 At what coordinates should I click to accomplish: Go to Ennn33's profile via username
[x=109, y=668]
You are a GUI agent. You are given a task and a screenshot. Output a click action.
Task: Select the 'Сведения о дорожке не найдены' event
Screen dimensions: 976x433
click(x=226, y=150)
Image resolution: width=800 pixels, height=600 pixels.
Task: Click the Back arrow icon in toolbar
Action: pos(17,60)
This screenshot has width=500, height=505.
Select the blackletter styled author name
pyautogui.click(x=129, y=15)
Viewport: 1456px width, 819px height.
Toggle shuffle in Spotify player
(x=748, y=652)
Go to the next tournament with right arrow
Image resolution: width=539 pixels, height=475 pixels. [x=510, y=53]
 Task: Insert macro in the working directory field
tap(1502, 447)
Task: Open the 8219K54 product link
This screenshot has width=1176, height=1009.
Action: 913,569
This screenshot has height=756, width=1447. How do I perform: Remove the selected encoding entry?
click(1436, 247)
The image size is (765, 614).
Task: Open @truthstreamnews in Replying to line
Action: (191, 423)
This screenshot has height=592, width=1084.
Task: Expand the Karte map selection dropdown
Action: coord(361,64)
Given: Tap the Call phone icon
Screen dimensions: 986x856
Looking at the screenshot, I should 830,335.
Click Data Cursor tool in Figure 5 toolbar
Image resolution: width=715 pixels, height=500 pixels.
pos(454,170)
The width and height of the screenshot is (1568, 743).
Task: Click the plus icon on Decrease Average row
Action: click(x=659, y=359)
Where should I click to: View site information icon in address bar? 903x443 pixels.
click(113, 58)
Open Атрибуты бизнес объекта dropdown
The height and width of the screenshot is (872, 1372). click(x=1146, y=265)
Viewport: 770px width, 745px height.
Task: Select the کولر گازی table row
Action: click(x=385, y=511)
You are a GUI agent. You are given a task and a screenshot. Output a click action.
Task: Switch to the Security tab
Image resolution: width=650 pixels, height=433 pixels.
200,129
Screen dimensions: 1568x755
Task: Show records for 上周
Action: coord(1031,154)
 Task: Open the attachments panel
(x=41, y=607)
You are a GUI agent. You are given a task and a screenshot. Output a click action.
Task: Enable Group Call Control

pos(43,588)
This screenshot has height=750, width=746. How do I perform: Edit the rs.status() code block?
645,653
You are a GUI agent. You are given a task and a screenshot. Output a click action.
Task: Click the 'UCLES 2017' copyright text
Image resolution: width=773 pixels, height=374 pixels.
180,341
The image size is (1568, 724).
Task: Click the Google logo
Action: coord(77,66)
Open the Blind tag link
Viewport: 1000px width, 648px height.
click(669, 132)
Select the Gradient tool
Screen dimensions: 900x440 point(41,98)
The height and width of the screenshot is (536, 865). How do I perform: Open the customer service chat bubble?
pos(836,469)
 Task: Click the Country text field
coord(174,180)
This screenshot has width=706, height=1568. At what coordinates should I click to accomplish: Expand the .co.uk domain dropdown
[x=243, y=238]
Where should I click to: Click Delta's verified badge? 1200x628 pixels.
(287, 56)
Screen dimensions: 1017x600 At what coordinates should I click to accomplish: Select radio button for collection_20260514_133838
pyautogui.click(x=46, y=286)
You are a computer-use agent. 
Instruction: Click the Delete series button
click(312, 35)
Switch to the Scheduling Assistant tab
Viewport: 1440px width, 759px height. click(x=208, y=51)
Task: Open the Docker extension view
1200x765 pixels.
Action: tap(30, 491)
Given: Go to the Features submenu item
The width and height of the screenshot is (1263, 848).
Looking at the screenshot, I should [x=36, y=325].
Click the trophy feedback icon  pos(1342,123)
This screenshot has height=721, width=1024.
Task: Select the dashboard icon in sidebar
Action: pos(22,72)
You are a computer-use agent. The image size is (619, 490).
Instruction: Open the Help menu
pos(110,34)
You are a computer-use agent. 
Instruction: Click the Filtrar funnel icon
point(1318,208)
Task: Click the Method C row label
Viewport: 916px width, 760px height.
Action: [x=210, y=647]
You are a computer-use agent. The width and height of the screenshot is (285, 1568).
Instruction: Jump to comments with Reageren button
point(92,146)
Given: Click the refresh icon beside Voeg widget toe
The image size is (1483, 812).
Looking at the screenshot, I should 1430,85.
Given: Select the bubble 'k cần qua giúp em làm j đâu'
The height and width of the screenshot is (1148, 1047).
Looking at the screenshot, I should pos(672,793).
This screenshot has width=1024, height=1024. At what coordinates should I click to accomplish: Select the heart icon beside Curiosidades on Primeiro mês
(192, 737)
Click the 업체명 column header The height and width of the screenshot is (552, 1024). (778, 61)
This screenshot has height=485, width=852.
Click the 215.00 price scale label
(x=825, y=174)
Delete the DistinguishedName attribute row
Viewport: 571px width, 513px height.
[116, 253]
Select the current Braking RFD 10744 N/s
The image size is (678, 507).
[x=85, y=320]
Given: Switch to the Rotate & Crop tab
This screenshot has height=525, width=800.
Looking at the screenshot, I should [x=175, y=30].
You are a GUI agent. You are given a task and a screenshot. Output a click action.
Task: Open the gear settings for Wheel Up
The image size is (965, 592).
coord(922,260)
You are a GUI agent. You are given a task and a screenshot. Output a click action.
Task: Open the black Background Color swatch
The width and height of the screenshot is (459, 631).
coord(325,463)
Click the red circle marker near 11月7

» Task to carry out
Restate all entries above verbatim.

» Exercise response
 At what coordinates should I click to accomplish: Go to Ennn33's profile via username
[x=109, y=668]
You are a GUI agent. You are given a task and a screenshot. Output a click action.
Task: Select the 'Сведения о дорожке не найдены' event
Screen dimensions: 976x433
click(x=226, y=150)
Image resolution: width=800 pixels, height=600 pixels.
Task: Click the Back arrow icon in toolbar
Action: pos(17,60)
This screenshot has width=500, height=505.
Select the blackletter styled author name
pyautogui.click(x=129, y=15)
Viewport: 1456px width, 819px height.
Toggle shuffle in Spotify player
(x=748, y=652)
Go to the next tournament with right arrow
Image resolution: width=539 pixels, height=475 pixels. [x=510, y=53]
 Task: Insert macro in the working directory field
tap(1502, 447)
Task: Open the 8219K54 product link
This screenshot has width=1176, height=1009.
Action: 913,569
This screenshot has height=756, width=1447. How do I perform: Remove the selected encoding entry?
click(1436, 247)
The image size is (765, 614).
Task: Open @truthstreamnews in Replying to line
Action: (191, 423)
This screenshot has height=592, width=1084.
Task: Expand the Karte map selection dropdown
Action: coord(361,64)
Given: Tap the Call phone icon
Screen dimensions: 986x856
Looking at the screenshot, I should 830,335.
Click Data Cursor tool in Figure 5 toolbar
Image resolution: width=715 pixels, height=500 pixels.
pos(454,170)
The width and height of the screenshot is (1568, 743).
Task: Click the plus icon on Decrease Average row
Action: click(x=659, y=359)
Where should I click to: View site information icon in address bar? 903x443 pixels.
click(113, 58)
Open Атрибуты бизнес объекта dropdown
The height and width of the screenshot is (872, 1372). click(x=1146, y=265)
Viewport: 770px width, 745px height.
Task: Select the کولر گازی table row
Action: click(x=385, y=511)
You are a GUI agent. You are given a task and a screenshot. Output a click action.
Task: Switch to the Security tab
Image resolution: width=650 pixels, height=433 pixels.
200,129
Screen dimensions: 1568x755
Task: Show records for 上周
Action: coord(1031,154)
 Task: Open the attachments panel
(x=41, y=607)
You are a GUI agent. You are given a task and a screenshot. Output a click action.
Task: Enable Group Call Control

pos(43,588)
This screenshot has height=750, width=746. How do I perform: Edit the rs.status() code block?
645,653
You are a GUI agent. You are given a task and a screenshot. Output a click action.
Task: Click the 'UCLES 2017' copyright text
Image resolution: width=773 pixels, height=374 pixels.
180,341
The image size is (1568, 724).
Task: Click the Google logo
Action: coord(77,66)
Open the Blind tag link
Viewport: 1000px width, 648px height.
click(669, 132)
Select the Gradient tool
Screen dimensions: 900x440 point(41,98)
The height and width of the screenshot is (536, 865). How do I perform: Open the customer service chat bubble?
pos(836,469)
 Task: Click the Country text field
coord(174,180)
This screenshot has width=706, height=1568. At what coordinates should I click to accomplish: Expand the .co.uk domain dropdown
[x=243, y=238]
Where should I click to: Click Delta's verified badge? 1200x628 pixels.
(287, 56)
Screen dimensions: 1017x600 At what coordinates should I click to accomplish: Select radio button for collection_20260514_133838
pyautogui.click(x=46, y=286)
You are a computer-use agent. 
Instruction: Click the Delete series button
click(312, 35)
Switch to the Scheduling Assistant tab
Viewport: 1440px width, 759px height. click(x=208, y=51)
Task: Open the Docker extension view
1200x765 pixels.
Action: tap(30, 491)
Given: Go to the Features submenu item
The width and height of the screenshot is (1263, 848).
Looking at the screenshot, I should [x=36, y=325].
Click the trophy feedback icon  pos(1342,123)
This screenshot has height=721, width=1024.
Task: Select the dashboard icon in sidebar
Action: pos(22,72)
You are a computer-use agent. The image size is (619, 490).
Instruction: Open the Help menu
pos(110,34)
You are a computer-use agent. 
Instruction: Click the Filtrar funnel icon
point(1318,208)
Task: Click the Method C row label
Viewport: 916px width, 760px height.
Action: [x=210, y=647]
You are a computer-use agent. The width and height of the screenshot is (285, 1568).
Instruction: Jump to comments with Reageren button
point(92,146)
Given: Click the refresh icon beside Voeg widget toe
The image size is (1483, 812).
Looking at the screenshot, I should 1430,85.
Given: Select the bubble 'k cần qua giúp em làm j đâu'
The height and width of the screenshot is (1148, 1047).
Looking at the screenshot, I should pos(672,793).
This screenshot has width=1024, height=1024. At what coordinates should I click to accomplish: Select the heart icon beside Curiosidades on Primeiro mês
(192, 737)
Click the 업체명 column header The height and width of the screenshot is (552, 1024). (778, 61)
This screenshot has height=485, width=852.
Click the 215.00 price scale label
(x=825, y=174)
Delete the DistinguishedName attribute row
Viewport: 571px width, 513px height.
[116, 253]
Select the current Braking RFD 10744 N/s
The image size is (678, 507).
[x=85, y=320]
Given: Switch to the Rotate & Crop tab
This screenshot has height=525, width=800.
Looking at the screenshot, I should [x=175, y=30].
You are a GUI agent. You are given a task and a screenshot. Output a click action.
Task: Open the gear settings for Wheel Up
The image size is (965, 592).
coord(922,260)
You are a GUI agent. You are given a task and a screenshot. Output a click action.
Task: Open the black Background Color swatch
The width and height of the screenshot is (459, 631).
coord(325,463)
Click the red circle marker near 11月7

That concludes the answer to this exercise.